─── Verilen metin

UMUMÎ AÇIKLAMA
Şirket, lügat olarak ihtilât (karışma) demektir. İbnu Hacer, bunu şer´î bir ıstılah olarak: “İki veya daha fazla kimsenin, kâr gayesiyle kendi ihtiyarlarıyla, hasıl ettikleri ihtilat ve beraberliktir” diye tarif eder. Bu beraberlik beşerî hayatın bir gereğidir. İnsanlar her devirde sermaye ve emeklerini birleştirerek ticârî şirketler kurma ihtiyacını duymuşlardır. Ferdî kaldığı zaman zayıf kalan sermayeler bir araya gelince büyük güç kazanır ve daha büyük iş yapmaya zemin hazırlar. Millî ve ümmetî terakki, belli bir ölçüde millet ve ümmet ferdlerinin bir araya gelebilme, şirketleşebilme ve böylece büyük işlere girişebilme kapasitesine bağlıdır. Öyle işler vardır ki, ferdî teşebbüsü aşar ve bu yüzden o işin millete mal edilmesi, o tekniğin yerli olarak îmâli imkansız olur. Keza, bazen öyle işler, teknikler çıkar ki, devletler de tek başına hakkından gelemeyebilirler. Bu çeşit işlerde de devletlerin şirketleşmesi gerekir. Günümüzde feza araştırmalarını tek başına yürütebilen devletler nadirdir. Nitekim bu işte geri kalmak istemeyen ve fakat tek başına güç yetiremeyen Batı Avrupa devletleri, aralarında şirketleşmişlerdir. Uçak sanayiinden harp sanayiine, atom sanayiinden feza araştırmalarına varıncaya kadar asra ayak uydurmada aşılması gereken pek çok sahada İslam devletleri işbirliğine gitmek zorundadır.
Yüce dînimiz, beşerî hayattaki ehemmiyetine binaen şirket meselesine de yer vermiş, bunun sağlıklı, istikametli yürümesi için pek çok tavsiyelerde bulunmuş, prensipler vaz´etmiştir. Şu halde bu bölümde, Resûlullah´ın şirket meselesine temas eden bir kısım hadislerin göreceğiz.[1]
ـ1ـ عن أبى هريرة رَضِيَ اللّهُ عَنْه قال: ]قال رسولُ اللّهِ #: يَقُولُ اللّه تعالى أنَا ثَالِثُ الشّرِيكين مَالَمْ يَخُنْ أحَدُهُمَا صَاحِبَهُ، فإذَا خَانَهُ خَرَجْتُ مِنْ بَينَهُمَا[. أخرجه أبو داود.وزاد رزين: »وَجَاءَ الشَّيْطَانُ« .

──────
─── Verilen bilgiler

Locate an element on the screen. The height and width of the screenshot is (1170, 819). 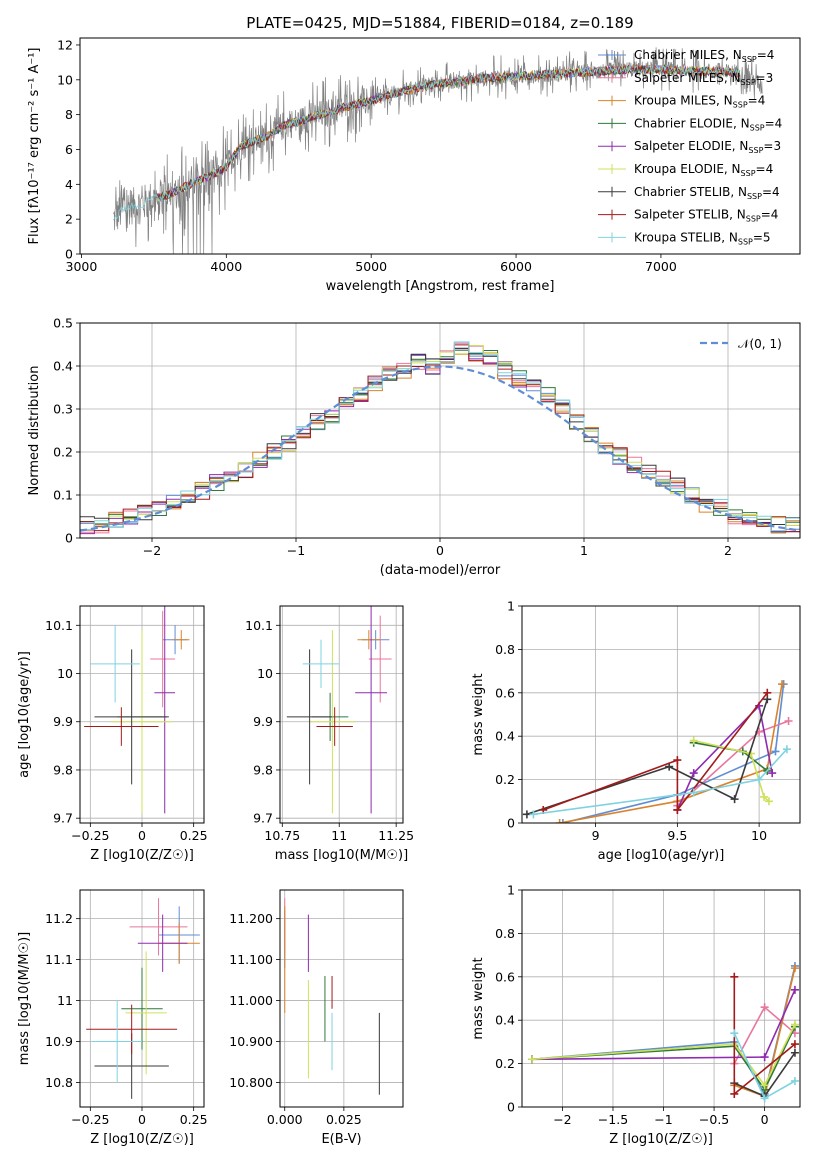
x-axis-label: wavelength [Angstrom, rest frame] is located at coordinates (440, 286). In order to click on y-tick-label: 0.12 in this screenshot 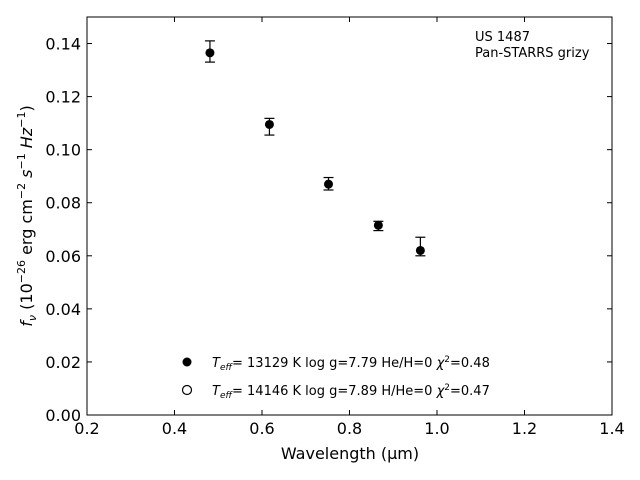, I will do `click(63, 98)`.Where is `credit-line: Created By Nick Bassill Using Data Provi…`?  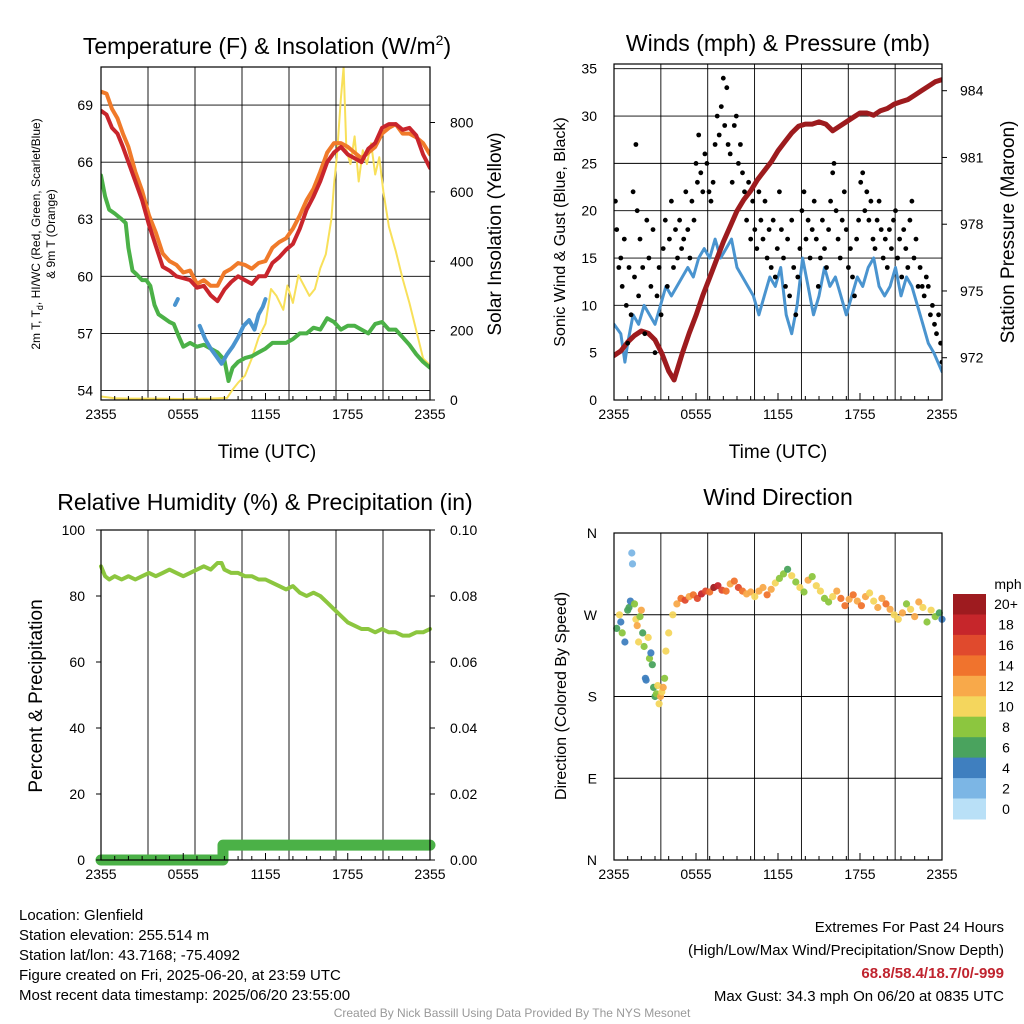 credit-line: Created By Nick Bassill Using Data Provi… is located at coordinates (512, 1013).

──────

## Yapmanız gereken
Verilen metne göre feza araştırmalarında geri kalmak istemeyip tek başına güç yetiremediği için aralarında şirketleşen devletler hangileridir?

## Cevabınız
Batı Avrupa devletleri.